**WHAT YOU SHOULD DO**
Copy exactly the lines from the line holding "You are a computer-use" through the end of the material, and no others; pictures stay out.

============

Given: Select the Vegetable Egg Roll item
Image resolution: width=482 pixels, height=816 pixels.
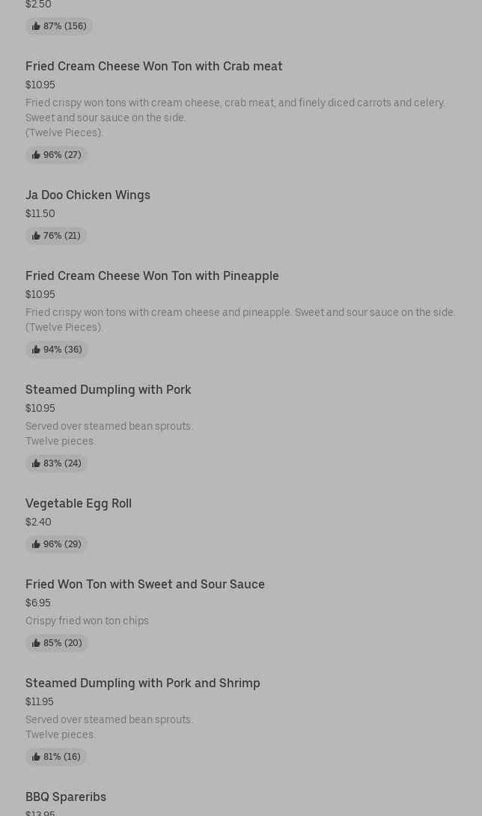Looking at the screenshot, I should tap(78, 504).
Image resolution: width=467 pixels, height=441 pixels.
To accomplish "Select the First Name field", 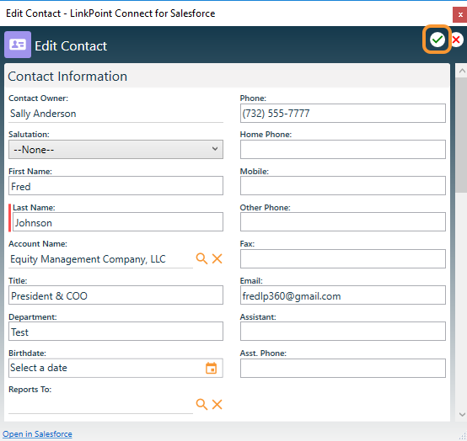I will pyautogui.click(x=115, y=186).
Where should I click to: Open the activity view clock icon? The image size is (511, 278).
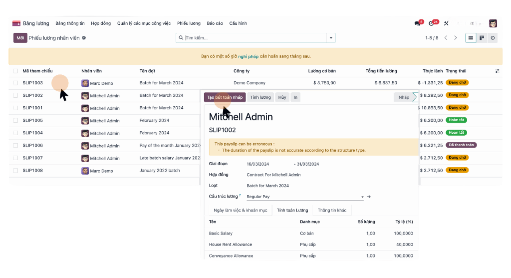pos(493,38)
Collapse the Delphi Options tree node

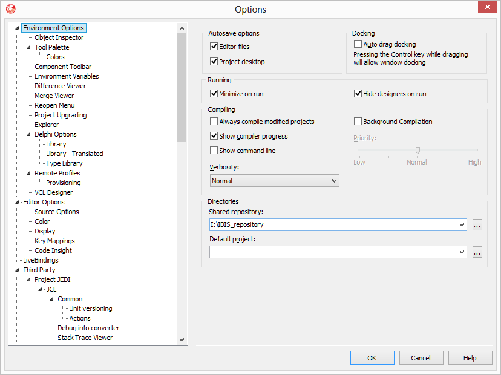(28, 134)

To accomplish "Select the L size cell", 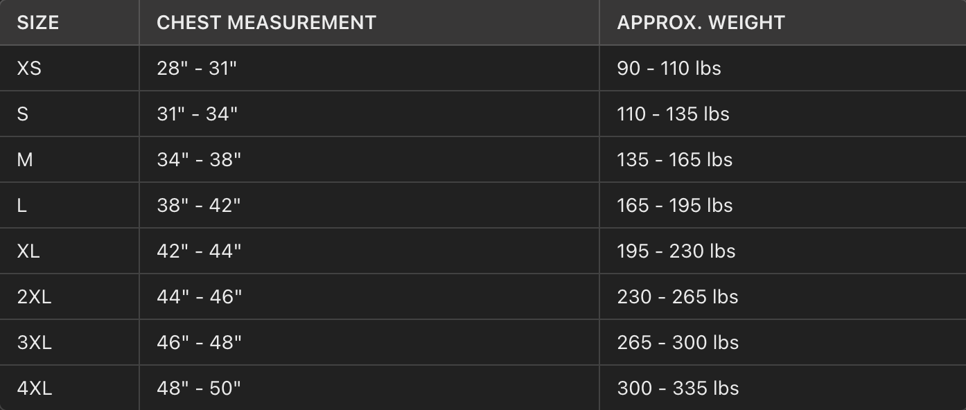I will click(x=22, y=206).
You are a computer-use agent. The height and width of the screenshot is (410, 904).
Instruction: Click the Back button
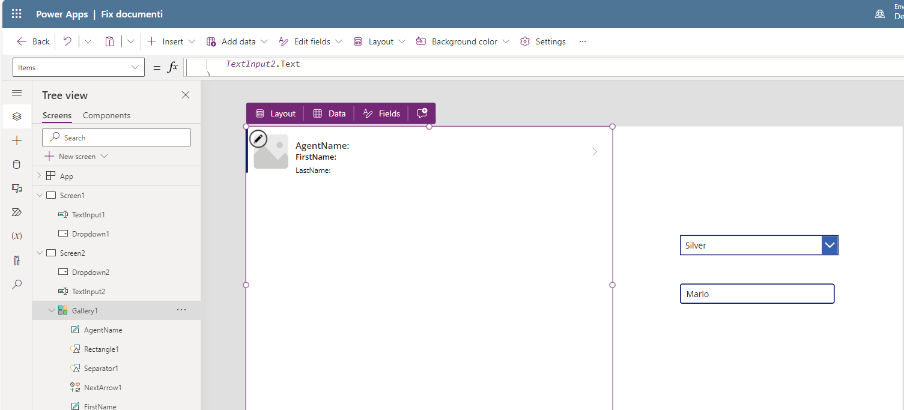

============

**COMPLETED EXERCISE**
You are a computer-use agent. The height and width of the screenshot is (410, 904).
Instruction: Click the Back button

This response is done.